[DATA TO EXAMINE — start]
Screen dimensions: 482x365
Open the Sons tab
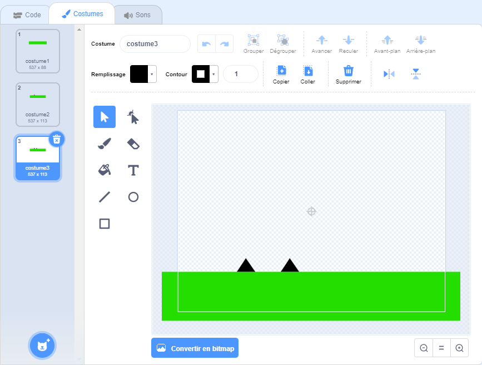pos(137,15)
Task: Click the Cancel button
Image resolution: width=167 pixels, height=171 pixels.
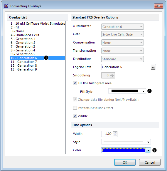Action: (x=150, y=162)
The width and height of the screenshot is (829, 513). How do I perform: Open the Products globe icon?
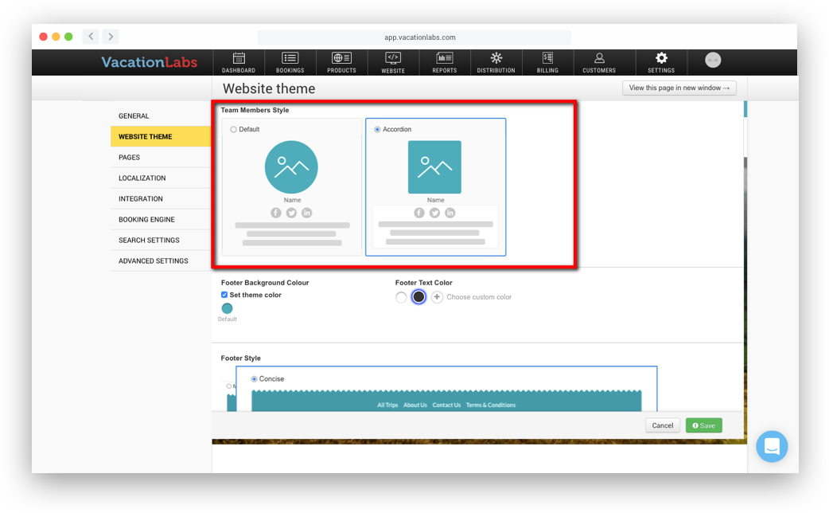point(341,58)
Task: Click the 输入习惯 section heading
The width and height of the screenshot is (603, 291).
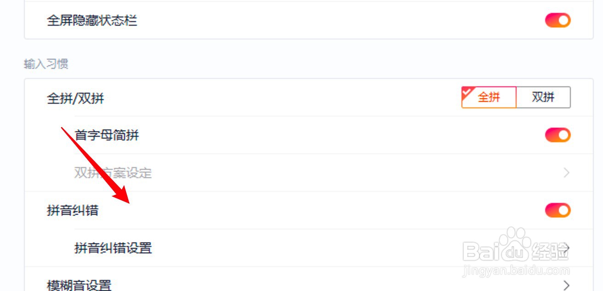Action: [46, 64]
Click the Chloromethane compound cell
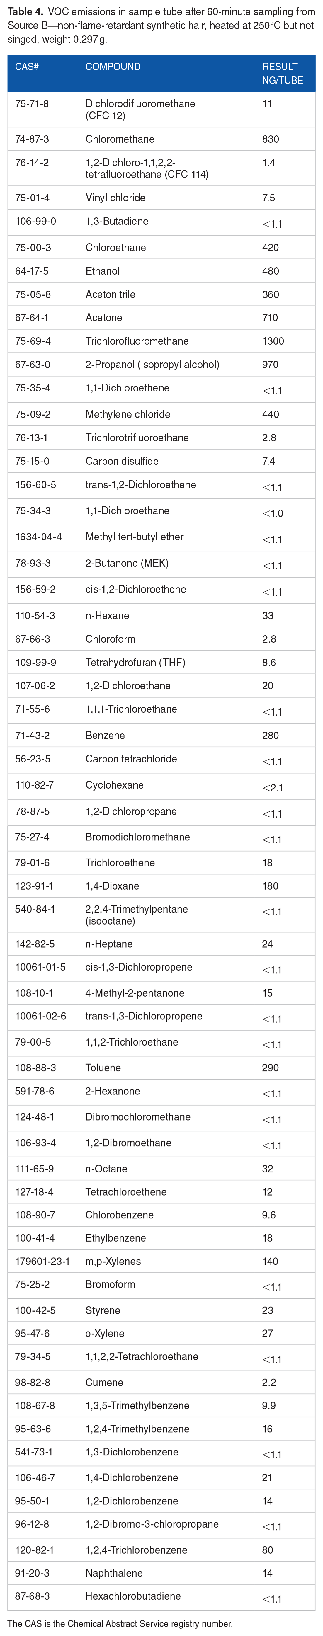The image size is (323, 1636). point(120,139)
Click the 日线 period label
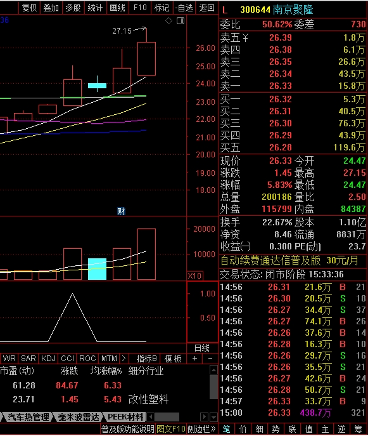 [x=202, y=348]
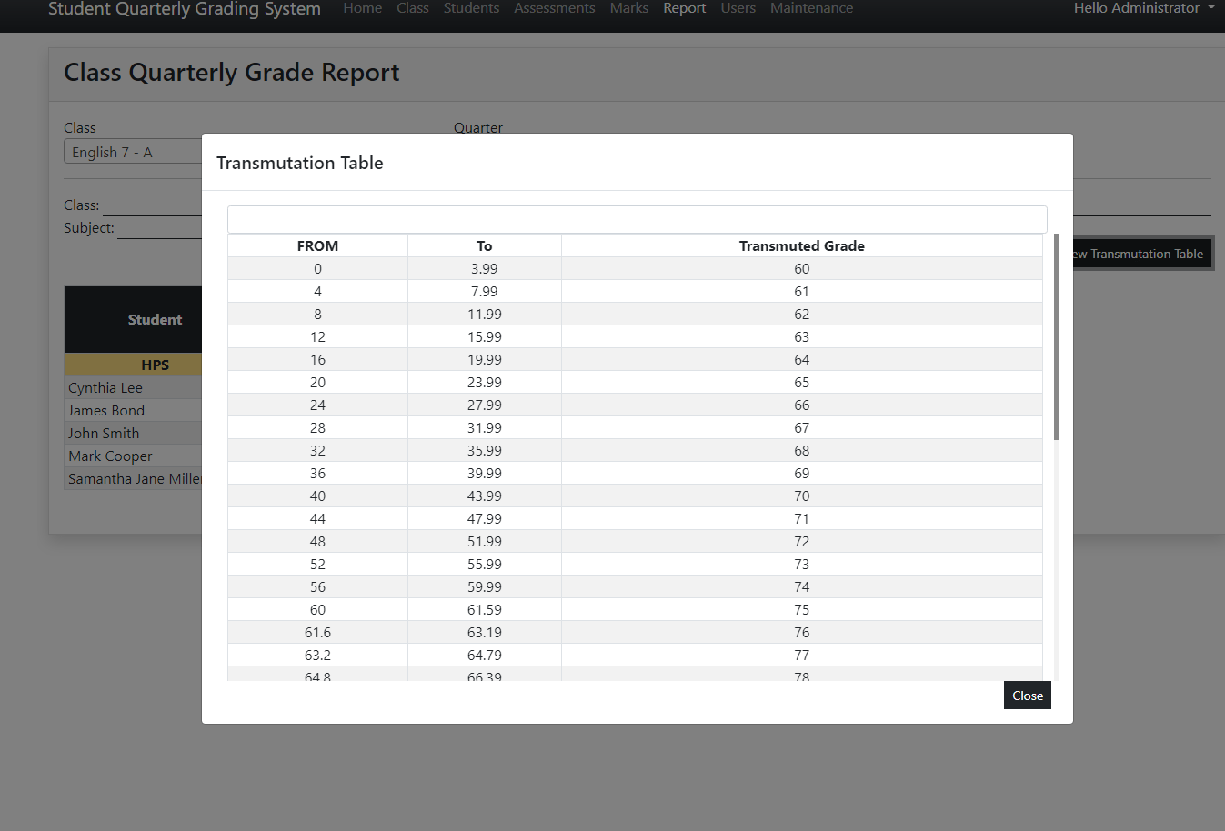Close the Transmutation Table dialog

1027,695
[DATA TO EXAMINE — finish]
◆ **INSTRUCTIONS TO FOLLOW**:
Please give the number of lines in the data above that contain the word "Task", with nothing else.

◆ **SOLUTION FOR THIS PROBLEM**:
2